This section is from the book "A Treatise On Architecture And Building Construction Vol3: Stair Building, Ornamental Ironwork, Roofing, Sheet-Metal Work, Electric-Light Wiring And Bellwork", by The Colliery Engineer Co.. Also available from Amazon: A Treatise On Architecture And Building Construction.
Fig. 27 shows the multiple-series system. Two or more lamps are arranged in series groups, and these groups are connected in parallel between the conductors a b and c f. Manifestly, when one lamp is burned out, all the other lamps in that group will also cease to glow. To obviate this difficulty, automatic devices which close the circuit across the lamps have been used, but have not given complete satisfaction. A diagram of one of these devices is shown in Fig. 28. The lamp is shown at l, an electromagnet in series with the lamp at m, and a is a lever carrying an armature which is attracted by the electromagnet. When the current flows through the lamp, the electromagnet is energized, and the lever a is held up tightly against its stop e.
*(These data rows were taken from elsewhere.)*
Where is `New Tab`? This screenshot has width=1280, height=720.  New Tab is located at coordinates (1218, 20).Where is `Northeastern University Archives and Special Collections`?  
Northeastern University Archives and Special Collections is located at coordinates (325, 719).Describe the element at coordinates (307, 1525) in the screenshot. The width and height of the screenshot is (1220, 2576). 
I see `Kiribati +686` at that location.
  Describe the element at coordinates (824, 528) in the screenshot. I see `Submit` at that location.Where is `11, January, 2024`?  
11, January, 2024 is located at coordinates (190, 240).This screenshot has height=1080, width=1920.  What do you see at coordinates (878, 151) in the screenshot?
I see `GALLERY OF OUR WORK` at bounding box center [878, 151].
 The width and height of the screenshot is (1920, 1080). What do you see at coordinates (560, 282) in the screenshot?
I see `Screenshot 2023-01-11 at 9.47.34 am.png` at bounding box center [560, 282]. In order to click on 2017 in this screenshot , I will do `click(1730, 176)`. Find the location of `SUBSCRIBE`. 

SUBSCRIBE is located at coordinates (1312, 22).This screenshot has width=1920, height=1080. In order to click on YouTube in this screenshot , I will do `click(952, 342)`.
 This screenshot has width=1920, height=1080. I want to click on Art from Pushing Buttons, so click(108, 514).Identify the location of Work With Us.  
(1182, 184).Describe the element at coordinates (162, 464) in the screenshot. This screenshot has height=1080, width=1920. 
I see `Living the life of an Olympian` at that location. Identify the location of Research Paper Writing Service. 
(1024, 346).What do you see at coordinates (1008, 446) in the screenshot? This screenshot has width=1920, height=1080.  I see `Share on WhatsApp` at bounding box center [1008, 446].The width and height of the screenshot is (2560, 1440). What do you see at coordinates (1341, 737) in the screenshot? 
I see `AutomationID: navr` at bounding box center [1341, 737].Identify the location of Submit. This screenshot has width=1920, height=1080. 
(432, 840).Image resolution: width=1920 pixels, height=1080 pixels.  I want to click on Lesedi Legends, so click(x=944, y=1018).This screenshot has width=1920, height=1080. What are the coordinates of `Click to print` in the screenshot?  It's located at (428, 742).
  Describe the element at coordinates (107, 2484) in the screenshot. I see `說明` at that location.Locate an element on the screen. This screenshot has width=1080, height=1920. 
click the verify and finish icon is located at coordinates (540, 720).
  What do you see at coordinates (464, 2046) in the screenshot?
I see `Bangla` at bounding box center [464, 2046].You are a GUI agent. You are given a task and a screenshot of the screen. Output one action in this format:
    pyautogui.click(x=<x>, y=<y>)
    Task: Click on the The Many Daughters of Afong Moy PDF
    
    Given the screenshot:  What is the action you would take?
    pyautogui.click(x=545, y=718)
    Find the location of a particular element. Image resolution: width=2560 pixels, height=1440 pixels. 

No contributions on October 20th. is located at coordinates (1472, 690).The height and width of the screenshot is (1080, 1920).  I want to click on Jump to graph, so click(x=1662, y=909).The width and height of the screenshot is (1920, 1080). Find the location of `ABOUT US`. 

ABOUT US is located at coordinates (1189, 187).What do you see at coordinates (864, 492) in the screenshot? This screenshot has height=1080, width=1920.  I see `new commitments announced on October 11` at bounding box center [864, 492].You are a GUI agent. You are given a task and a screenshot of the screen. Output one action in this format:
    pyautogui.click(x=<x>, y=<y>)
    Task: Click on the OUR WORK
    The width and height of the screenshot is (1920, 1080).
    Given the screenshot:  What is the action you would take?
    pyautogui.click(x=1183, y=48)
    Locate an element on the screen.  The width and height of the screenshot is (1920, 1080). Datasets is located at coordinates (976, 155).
When, however, the lamp is burned out or the filament is destroyed from any cause, the magnet releases its armature, which is pulled by a spring s against the contact f. The circuit is thus closed around b-f-a-d.
If there be 200 volts pressure between the conductors, one 200-volt lamp, two 100-volt, or four 50-volt lamps may be connected across.
This system, on account of its adaptability to lamps of different voltages and candlepowers, is occasionally used to light stores or large buildings.